= Jim Hanley (medical statistician) =

Jim Hanley (born James Anthony Hanley on June 5, 1947) is an Irish-born Canadian medical statistician, who is professor emeritus in the Department of Epidemiology, Biostatistics and Occupational Health at McGill University in Montreal, Canada. He is known for his contributions to applied biostatistics and statistical methods in epidemiology, particularly in diagnostic testing, and disease screening.

==Early life and education==
Hanley was born in Castletownbere, County Cork, Ireland and grew up on nearby Bere Island.

He earned a B.Sc. in Mathematics and Statistics in 1968 and an M.Sc. in Mathematics and Statistics in 1969, both from University College Cork. He then moved to Canada to pursue his Ph.D. in Statistics and Biometry, which he received in 1973 from the University of Waterloo.

==Career==
Following his doctoral studies, Hanley worked at State University of New York at Buffalo as a Research Assistant Professor (1973–1977) and then at Harvard School of Public Health as an assistant professor in the Department of Epidemiology and Biostatistics (1977–1980). In 1980, he returned to Canada and accepted a position at McGill University, where he became a professor in the Department of Epidemiology, Biostatistics and Occupational Health.

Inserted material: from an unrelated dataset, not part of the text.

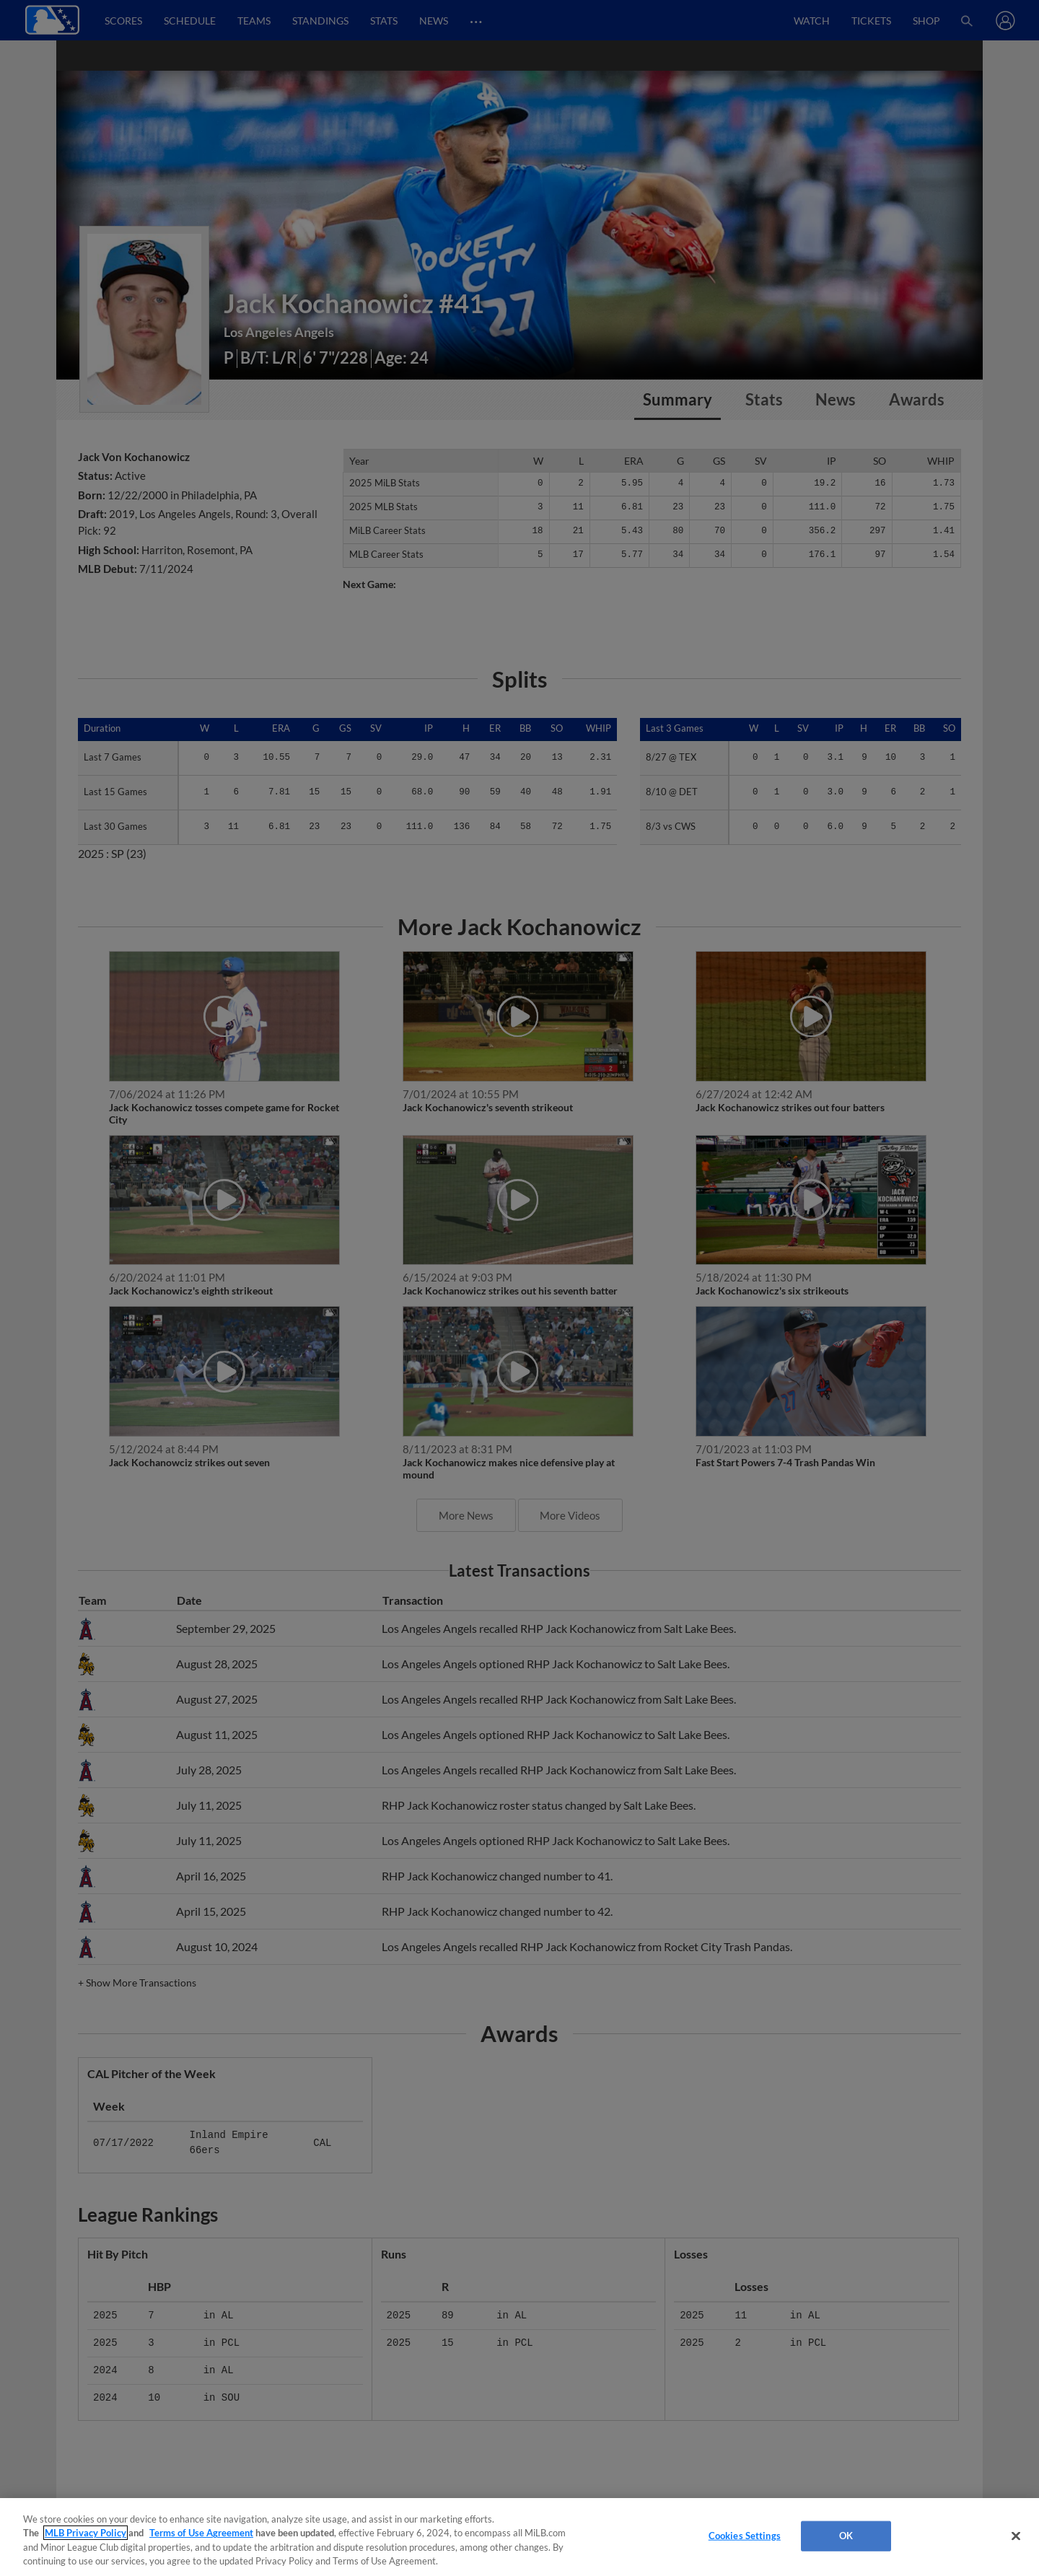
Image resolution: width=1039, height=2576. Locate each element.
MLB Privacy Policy (85, 2532)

He was also an associate member of the Department of Mathematics and Statistics.

He also served as a senior scientist in the Division of Clinical Epidemiology at the Royal Victoria Hospital, Montreal.

His research interests include receiver operating characteristic (ROC) analysis. His paper on this topic with Barbara McNeil was hugely influential and has been cited more than twelve thousand times.

==Research and contributions==
Hanley's research has influenced public health policy and clinical practice, especially in relation to screening recommendations.

He has served as an Associate Editor for journals such as Biometrics, Statistics in Medicine, the Canadian Medical Association Journal, and Medical Decision Making.

Beyond his applied work, Hanley has written and lectured on the history of statistics, including studies on the development of regression, the Poisson distribution, and early statistical thinking.

===Selected works===
Hanley has authored over 90 peer-reviewed research papers and numerous editorials and invited publications in statistics and epidemiology.
- 2010 "Problem of immortal time bias in cohort studies: example using statins for preventing progression of diabetes." British Medical Journal.
- 2007 "Human papillomavirus DNA versus Papanicolaou screening tests for cervical cancer." New England Journal of Medicine.
- 2003 "Statistical analysis of correlated data using generalized estimating equations: an orientation." American Journal of Epidemiology.
- 1983 "A method of comparing the areas under receiver operating characteristic curves derived from the same cases." Radiology.
- 1982 "The meaning and use of the area under a receiver operating characteristic (ROC) curve." Radiology.

==Awards and honors==
- 2011 Principal's Prize for Excellence in Teaching, McGill University
- 2016 Award for Impact of Applied and Collaborative Work from the Statistical Society of Canada
- 2017 Lifetime Achievement Award from the Canadian Society for Epidemiology and Biostatistics
- 2024 Honorary Member of the Statistical Society of Canada
- 2026 SSC Distinguished Educator Award from the Statistical Society of Canada

==Personal life==
Hanley was born and raised in Ireland before relocating to Canada. He is married and has four sons.